>>>>>

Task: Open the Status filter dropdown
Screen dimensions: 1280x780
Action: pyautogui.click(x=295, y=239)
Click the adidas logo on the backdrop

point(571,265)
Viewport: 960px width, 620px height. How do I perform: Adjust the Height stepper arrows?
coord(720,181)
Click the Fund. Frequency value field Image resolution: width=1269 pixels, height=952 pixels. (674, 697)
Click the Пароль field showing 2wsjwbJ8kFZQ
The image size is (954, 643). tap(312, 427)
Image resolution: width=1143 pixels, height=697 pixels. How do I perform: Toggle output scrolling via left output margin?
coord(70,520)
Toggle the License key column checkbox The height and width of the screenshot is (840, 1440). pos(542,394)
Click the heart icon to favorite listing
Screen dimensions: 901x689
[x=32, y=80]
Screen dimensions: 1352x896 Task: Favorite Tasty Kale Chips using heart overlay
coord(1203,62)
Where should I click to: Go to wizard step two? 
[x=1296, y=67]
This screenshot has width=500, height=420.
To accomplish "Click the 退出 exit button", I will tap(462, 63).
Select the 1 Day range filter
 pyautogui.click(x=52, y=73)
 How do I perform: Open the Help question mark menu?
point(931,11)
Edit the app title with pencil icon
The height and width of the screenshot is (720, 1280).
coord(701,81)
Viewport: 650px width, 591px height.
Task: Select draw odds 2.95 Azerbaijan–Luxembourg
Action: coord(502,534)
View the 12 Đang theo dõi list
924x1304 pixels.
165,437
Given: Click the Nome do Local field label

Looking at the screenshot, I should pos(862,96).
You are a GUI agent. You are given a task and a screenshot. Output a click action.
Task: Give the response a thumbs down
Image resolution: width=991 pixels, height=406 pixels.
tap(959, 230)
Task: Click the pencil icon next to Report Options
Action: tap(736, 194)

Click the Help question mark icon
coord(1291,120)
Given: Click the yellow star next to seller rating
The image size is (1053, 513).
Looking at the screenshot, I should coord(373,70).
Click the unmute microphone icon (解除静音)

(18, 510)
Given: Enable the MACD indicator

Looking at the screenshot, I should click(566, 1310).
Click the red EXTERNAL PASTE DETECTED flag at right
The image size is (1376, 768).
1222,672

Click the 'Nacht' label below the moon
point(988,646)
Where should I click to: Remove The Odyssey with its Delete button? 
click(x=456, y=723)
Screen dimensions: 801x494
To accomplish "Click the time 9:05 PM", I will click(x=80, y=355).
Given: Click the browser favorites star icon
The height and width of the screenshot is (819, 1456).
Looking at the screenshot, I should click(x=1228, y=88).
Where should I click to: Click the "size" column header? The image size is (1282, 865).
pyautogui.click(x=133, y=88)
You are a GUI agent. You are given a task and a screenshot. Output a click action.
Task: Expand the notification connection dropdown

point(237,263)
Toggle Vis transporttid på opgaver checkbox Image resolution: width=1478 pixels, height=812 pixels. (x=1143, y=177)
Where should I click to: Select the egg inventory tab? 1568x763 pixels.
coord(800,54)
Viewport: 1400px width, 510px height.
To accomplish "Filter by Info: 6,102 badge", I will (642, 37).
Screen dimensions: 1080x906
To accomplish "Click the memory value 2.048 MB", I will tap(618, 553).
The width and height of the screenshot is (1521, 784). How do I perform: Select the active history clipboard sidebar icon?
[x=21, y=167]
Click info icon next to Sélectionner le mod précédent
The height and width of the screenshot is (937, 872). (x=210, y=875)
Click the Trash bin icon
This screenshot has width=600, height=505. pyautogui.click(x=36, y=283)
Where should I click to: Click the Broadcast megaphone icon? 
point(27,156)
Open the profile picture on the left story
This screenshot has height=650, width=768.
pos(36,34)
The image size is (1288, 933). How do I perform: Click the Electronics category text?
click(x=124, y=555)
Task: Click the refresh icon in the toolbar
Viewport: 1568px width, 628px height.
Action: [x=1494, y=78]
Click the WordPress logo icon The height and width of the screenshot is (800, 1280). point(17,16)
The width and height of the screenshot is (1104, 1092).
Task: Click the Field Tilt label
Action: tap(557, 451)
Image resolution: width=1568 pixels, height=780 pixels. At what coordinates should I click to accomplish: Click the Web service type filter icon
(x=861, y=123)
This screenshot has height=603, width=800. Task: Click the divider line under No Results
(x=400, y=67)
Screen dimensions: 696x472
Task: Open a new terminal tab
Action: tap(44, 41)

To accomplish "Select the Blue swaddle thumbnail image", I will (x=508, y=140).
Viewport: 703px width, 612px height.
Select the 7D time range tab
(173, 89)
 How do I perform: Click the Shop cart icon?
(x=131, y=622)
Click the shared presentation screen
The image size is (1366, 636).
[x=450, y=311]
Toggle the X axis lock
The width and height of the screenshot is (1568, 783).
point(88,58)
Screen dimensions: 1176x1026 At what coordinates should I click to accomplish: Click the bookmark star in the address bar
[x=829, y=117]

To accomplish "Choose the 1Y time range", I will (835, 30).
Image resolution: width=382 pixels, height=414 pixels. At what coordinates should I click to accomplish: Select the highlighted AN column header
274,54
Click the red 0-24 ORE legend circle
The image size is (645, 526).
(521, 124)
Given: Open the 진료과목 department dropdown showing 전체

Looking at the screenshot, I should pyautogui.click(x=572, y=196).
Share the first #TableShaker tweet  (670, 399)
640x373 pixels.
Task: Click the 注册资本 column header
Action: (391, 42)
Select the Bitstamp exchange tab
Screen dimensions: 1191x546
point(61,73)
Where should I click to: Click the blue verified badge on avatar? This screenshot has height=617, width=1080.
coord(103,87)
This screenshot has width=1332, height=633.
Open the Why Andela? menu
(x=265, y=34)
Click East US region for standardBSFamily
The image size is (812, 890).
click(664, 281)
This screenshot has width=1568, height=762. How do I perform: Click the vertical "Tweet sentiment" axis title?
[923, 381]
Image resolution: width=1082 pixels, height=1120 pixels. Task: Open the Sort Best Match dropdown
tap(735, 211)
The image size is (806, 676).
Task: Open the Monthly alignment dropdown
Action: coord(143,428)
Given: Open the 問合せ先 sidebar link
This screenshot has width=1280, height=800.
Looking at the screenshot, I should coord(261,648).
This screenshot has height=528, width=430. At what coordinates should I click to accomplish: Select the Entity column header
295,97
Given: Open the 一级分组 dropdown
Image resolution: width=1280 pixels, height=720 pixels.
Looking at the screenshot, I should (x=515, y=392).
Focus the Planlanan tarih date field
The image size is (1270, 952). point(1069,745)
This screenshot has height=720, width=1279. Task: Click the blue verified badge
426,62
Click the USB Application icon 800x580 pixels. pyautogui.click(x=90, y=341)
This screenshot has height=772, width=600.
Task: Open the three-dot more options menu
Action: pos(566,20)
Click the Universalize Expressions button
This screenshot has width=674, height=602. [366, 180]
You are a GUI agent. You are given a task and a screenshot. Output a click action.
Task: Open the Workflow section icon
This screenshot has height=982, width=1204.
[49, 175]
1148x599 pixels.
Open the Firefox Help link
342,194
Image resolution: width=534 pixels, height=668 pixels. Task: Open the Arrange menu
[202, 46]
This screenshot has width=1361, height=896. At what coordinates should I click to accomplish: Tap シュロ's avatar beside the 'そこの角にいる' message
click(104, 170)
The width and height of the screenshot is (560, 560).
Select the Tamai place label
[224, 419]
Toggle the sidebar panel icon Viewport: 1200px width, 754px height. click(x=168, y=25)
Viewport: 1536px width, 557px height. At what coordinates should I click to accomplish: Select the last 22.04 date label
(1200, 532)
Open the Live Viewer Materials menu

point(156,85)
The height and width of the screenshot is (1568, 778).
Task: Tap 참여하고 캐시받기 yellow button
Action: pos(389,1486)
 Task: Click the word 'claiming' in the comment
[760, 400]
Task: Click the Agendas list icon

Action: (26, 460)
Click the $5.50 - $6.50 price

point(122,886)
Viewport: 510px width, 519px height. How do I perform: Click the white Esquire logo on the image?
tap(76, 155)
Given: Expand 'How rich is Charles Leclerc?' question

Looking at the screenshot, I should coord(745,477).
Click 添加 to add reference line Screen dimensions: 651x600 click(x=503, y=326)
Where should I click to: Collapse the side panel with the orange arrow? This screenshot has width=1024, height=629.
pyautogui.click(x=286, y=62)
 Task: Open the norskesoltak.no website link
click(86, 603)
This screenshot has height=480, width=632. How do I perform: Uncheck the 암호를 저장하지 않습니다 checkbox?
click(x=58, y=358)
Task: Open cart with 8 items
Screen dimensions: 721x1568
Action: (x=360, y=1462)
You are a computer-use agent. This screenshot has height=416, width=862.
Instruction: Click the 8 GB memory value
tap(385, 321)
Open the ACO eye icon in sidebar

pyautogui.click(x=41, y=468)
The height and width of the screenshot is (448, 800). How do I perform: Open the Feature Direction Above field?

<<<<<

● Work to be completed
The expected answer is an exact copy of the lines above, beginning at the line with "Click the red EXTERNAL" and ending at the line with "Screen dimensions: 801x494", with both ends in.

● Written solution
Click the red EXTERNAL PASTE DETECTED flag at right
The image size is (1376, 768).
1222,672

Click the 'Nacht' label below the moon
point(988,646)
Where should I click to: Remove The Odyssey with its Delete button? 
click(x=456, y=723)
Screen dimensions: 801x494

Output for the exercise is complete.